◆ **Objetivo**: Según el fragmento sobre Mar-a-Lago, ¿qué les hacen a los trabajadores cuando el camión que los recoge llega al puente?

Más adelante, otro grupo de mujeres, también de blanco, pero con atuendos más deportivos, para practicar tenis o golf.

Por algún paso entre el follaje salió otro grupo de señoras, afroamericanas todas, con uniformes oscuros y delantales blancos, bordados con encajes en las orillas, que cruzaron presurosas, cabizbajas y en silencio la calle sin banquetas, como fantasmas a pleno sol, hasta perderse por una entrada de servicio.

Quise entrar a la propiedad y de inmediato me cerraron el paso dos guardias armados: no puede pasar, es la casa. Usted no puede estar aquí.

-Voy al Trump Store, repuse con tono de visitante ofendido.

-La entrada al club no es por aquí, es a la vuelta. Aquí no hay tienda, es su casa (de Trump), contestó, impaciente, uno de ellos.

(Eso de que sólo vive 10 días en una casa y luego se cambia a otra dentro del club está en el reglamento, pero en su caso no aplica, me habían dicho, y al parecer así es).

A los tres minutos insistí, con el micrófono de EL FINANCIERO en la mano y acompañado de Valeria Rosique Trava, que con su teléfono filmaba la conversación con los guardias: "Sólo quiero entrevistarlos", dije.

Ya exasperados lucieron sus armas. Pude ver la leyenda sheriff en la camisa de uno y nos expulsaron, mientras preguntaban dónde habíamos dejado el coche, para inspeccionarlo.

"Así son ahí, no entra nadie", dice Wilbert –su nombre y su oficio fueron cambiados para protegerlo–, un trabajador cubano especialista en colocación de cortinas, que suele ir a realizar tareas a la propiedad de los Trump.

Mire, dice afuera del Publix (un supermercado) de Palm Beach: "Las personas que trabajan en la cocina no conocen el comedor, ni conocen a nadie de otra área, porque no pueden salir de su lugar".

Hay dos personas "designadas" que, cuando llegan los alimentos, los reciben y examinan. Prueban algunos. "Este sí, esto no", cuenta Wilbert.

-Y usted, ¿con quién trata para sus temas, con la señora Melania o el propio Trump le da una mirada?

-No, a ellos no se les ve nunca. Sabemos que están porque aumenta la seguridad, pero no los vemos… A los trabajadores de Mar-a-Lago nos recoge un camión y al llegar al puente nos bajan, nos revisan, volvemos a subir y nos llevan a nuestra área. Así es siempre.

De vuelta a insistir, cruzar los dos puentes y ya estamos de nuevo en esa lengua de tierra sobre el Atlántico, rodeada de manglares, raíces que emergen del agua como estalagmitas vegetales, y un paisaje espectacular que hace 517 años dejó asombrado a Juan Ponce de León, descubridor de Florida.

Es el mundo Trump. Una ínsula de jerarquías sociales bien marcadas, de lujos, con esclavos al servicio de su narcisismo, donde puede permanecer invisible para el mundo, disparar información que se publica de inmediato en todos los medios del país, y aumentar su leyenda de todopoderoso.

◆ **Material proporcionado**:

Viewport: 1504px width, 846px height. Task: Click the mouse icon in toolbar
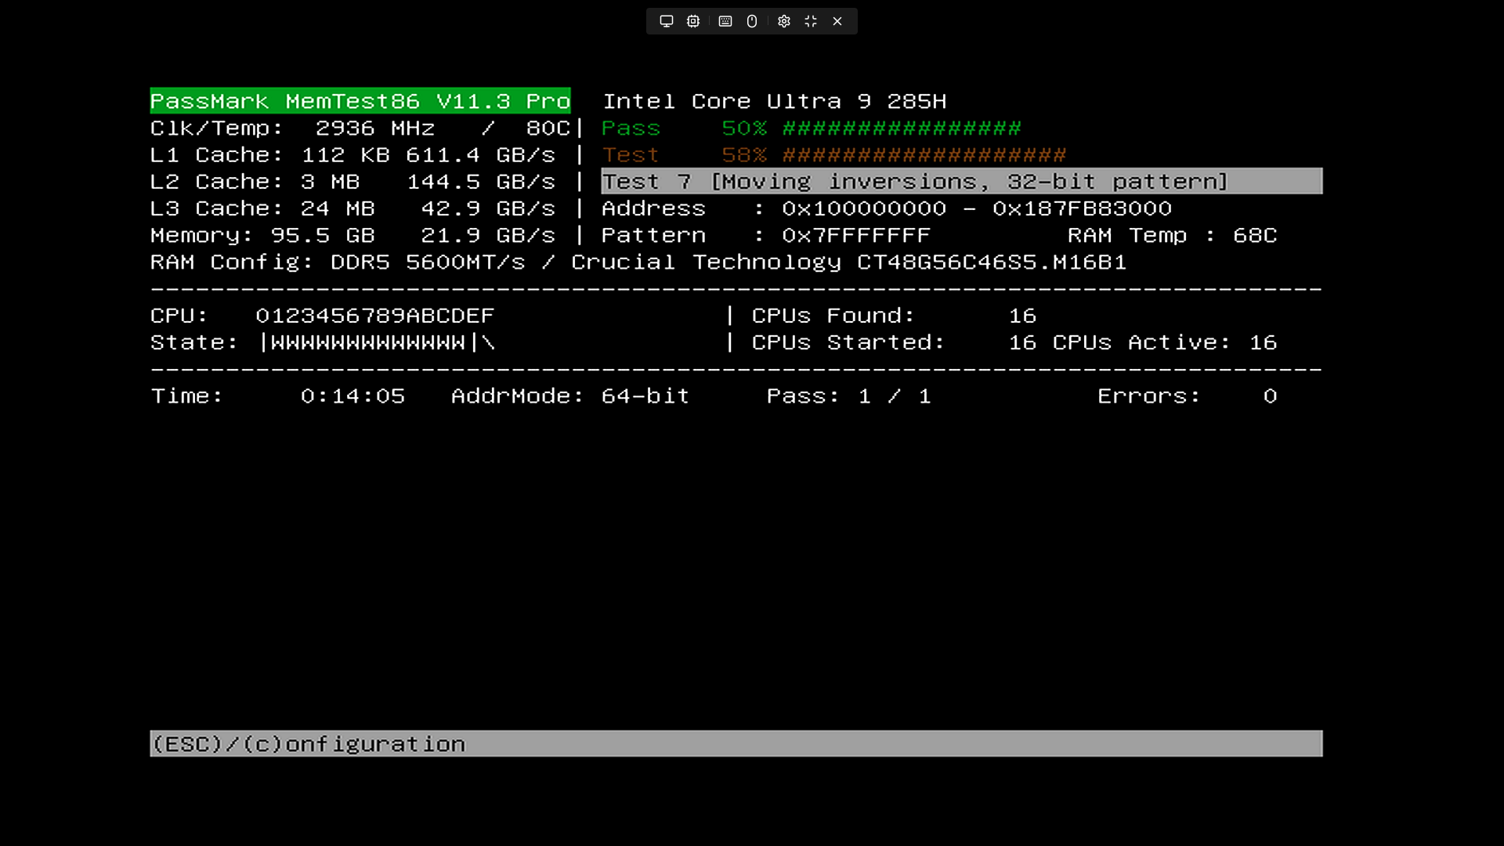(x=752, y=21)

◆ **Solución del problema**: Los bajan, los revisan y luego vuelven a subir al camión, que los lleva a su área.